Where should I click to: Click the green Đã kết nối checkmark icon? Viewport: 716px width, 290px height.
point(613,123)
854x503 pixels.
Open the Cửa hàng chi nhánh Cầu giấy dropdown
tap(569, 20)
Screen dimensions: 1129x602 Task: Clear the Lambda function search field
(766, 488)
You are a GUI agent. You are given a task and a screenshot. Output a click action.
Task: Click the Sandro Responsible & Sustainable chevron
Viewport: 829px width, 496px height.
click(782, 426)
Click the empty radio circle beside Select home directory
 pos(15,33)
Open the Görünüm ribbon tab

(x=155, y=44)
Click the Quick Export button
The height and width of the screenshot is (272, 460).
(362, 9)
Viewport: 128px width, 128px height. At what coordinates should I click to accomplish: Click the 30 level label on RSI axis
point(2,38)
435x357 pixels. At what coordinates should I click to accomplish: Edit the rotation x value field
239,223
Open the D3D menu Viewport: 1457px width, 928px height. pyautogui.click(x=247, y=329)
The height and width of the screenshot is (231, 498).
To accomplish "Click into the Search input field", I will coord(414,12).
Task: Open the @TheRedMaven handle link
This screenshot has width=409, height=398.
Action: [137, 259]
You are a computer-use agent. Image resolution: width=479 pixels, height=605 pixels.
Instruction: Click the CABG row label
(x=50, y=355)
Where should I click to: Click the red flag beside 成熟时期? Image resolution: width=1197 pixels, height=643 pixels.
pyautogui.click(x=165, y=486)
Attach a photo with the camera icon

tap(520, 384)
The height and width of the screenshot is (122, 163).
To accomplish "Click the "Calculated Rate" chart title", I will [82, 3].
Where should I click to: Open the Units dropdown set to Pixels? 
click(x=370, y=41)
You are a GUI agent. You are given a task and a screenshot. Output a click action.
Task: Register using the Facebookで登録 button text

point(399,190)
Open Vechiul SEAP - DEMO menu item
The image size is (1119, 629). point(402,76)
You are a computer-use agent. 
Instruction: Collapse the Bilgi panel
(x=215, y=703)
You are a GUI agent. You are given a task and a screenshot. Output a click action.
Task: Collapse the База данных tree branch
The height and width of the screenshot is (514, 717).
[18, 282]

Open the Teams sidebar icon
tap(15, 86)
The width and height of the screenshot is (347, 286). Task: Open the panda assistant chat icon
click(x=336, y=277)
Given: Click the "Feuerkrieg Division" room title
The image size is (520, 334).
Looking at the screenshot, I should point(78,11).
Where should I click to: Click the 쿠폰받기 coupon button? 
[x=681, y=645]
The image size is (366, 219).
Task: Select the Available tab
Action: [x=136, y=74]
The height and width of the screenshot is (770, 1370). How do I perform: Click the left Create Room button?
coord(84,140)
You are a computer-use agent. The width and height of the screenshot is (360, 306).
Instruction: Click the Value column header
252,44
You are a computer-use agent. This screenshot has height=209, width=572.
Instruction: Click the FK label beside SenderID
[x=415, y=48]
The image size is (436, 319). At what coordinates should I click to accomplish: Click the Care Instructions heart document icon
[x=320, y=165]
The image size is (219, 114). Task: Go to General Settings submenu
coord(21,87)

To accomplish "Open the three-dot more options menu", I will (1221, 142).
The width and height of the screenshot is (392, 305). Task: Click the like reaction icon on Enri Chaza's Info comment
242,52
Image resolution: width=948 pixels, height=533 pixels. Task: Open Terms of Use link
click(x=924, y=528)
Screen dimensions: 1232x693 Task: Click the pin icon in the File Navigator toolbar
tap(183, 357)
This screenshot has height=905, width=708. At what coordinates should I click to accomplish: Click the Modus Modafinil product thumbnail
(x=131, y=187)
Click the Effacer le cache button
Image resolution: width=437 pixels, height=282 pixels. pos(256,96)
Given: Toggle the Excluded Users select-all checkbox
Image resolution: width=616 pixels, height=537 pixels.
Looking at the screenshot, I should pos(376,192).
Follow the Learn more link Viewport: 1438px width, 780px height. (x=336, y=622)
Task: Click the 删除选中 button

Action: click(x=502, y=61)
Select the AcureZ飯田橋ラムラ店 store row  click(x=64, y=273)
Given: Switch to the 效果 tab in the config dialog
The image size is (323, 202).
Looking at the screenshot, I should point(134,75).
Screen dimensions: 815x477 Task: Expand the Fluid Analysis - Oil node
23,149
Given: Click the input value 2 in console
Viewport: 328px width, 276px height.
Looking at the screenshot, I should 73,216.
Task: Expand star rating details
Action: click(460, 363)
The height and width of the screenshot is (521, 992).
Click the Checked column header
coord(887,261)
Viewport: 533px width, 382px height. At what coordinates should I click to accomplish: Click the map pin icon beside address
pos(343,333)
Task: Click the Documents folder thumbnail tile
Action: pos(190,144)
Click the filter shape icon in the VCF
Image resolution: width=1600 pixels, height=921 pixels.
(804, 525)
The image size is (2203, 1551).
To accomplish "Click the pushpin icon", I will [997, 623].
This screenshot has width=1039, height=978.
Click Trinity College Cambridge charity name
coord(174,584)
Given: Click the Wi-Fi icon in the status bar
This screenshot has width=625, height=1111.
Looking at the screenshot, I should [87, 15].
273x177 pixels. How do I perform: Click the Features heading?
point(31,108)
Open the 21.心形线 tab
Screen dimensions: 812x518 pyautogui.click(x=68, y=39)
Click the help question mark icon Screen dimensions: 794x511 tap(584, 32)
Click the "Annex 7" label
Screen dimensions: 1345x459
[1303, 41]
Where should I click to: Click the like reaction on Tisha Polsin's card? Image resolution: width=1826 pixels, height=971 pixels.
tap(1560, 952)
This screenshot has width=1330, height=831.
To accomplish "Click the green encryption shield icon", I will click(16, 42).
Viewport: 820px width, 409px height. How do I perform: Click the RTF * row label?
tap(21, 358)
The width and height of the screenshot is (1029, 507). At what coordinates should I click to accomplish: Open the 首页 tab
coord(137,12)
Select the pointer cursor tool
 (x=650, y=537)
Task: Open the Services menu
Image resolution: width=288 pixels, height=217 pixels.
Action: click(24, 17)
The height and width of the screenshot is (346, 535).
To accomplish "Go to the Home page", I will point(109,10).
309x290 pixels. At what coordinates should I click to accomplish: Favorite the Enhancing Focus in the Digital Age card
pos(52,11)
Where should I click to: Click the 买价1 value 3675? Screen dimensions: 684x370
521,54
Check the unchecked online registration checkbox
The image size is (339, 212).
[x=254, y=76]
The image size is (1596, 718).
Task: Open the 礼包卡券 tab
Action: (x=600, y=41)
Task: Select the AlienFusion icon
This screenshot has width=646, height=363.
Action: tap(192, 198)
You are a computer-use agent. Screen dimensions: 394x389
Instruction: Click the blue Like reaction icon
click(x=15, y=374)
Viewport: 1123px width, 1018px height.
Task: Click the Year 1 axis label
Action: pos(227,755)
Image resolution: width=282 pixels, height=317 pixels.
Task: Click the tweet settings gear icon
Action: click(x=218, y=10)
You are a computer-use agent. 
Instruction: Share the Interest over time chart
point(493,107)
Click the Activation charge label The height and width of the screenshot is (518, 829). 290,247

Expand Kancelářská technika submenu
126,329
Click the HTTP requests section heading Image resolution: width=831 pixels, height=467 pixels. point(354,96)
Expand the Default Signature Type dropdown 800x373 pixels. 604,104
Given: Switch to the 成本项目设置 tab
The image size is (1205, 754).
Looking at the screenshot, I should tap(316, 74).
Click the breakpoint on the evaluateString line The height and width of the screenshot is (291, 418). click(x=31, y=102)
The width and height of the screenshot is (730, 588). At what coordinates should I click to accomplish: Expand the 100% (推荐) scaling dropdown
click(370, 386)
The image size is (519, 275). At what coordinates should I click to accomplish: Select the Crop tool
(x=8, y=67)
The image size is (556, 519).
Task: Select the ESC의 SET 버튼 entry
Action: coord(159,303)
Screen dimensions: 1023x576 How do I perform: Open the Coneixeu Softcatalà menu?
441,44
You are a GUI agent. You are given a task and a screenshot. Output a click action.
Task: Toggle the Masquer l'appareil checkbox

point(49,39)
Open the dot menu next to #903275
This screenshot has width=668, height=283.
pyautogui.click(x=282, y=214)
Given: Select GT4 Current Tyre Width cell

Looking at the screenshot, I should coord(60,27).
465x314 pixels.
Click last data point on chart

------------------------------------------------------------------------

WORK TO COMPLETE:
Return only the stretch of the material above from the line holding "Task: Click the Sandro" through the line holding "Task: Collapse the База данных tree branch", copied exactly.

RESPONSE BELOW:
Task: Click the Sandro Responsible & Sustainable chevron
Viewport: 829px width, 496px height.
click(782, 426)
Click the empty radio circle beside Select home directory
 pos(15,33)
Open the Görünüm ribbon tab

(x=155, y=44)
Click the Quick Export button
The height and width of the screenshot is (272, 460).
(362, 9)
Viewport: 128px width, 128px height. At what coordinates should I click to accomplish: Click the 30 level label on RSI axis
point(2,38)
435x357 pixels. At what coordinates should I click to accomplish: Edit the rotation x value field
239,223
Open the D3D menu Viewport: 1457px width, 928px height. pyautogui.click(x=247, y=329)
The height and width of the screenshot is (231, 498).
To accomplish "Click into the Search input field", I will coord(414,12).
Task: Open the @TheRedMaven handle link
This screenshot has width=409, height=398.
Action: [137, 259]
You are a computer-use agent. Image resolution: width=479 pixels, height=605 pixels.
Instruction: Click the CABG row label
(x=50, y=355)
Where should I click to: Click the red flag beside 成熟时期? Image resolution: width=1197 pixels, height=643 pixels.
pyautogui.click(x=165, y=486)
Attach a photo with the camera icon

tap(520, 384)
The height and width of the screenshot is (122, 163).
To accomplish "Click the "Calculated Rate" chart title", I will [82, 3].
Where should I click to: Open the Units dropdown set to Pixels? 
click(x=370, y=41)
You are a GUI agent. You are given a task and a screenshot. Output a click action.
Task: Register using the Facebookで登録 button text

point(399,190)
Open Vechiul SEAP - DEMO menu item
The image size is (1119, 629). point(402,76)
You are a computer-use agent. 
Instruction: Collapse the Bilgi panel
(x=215, y=703)
You are a GUI agent. You are given a task and a screenshot. Output a click action.
Task: Collapse the База данных tree branch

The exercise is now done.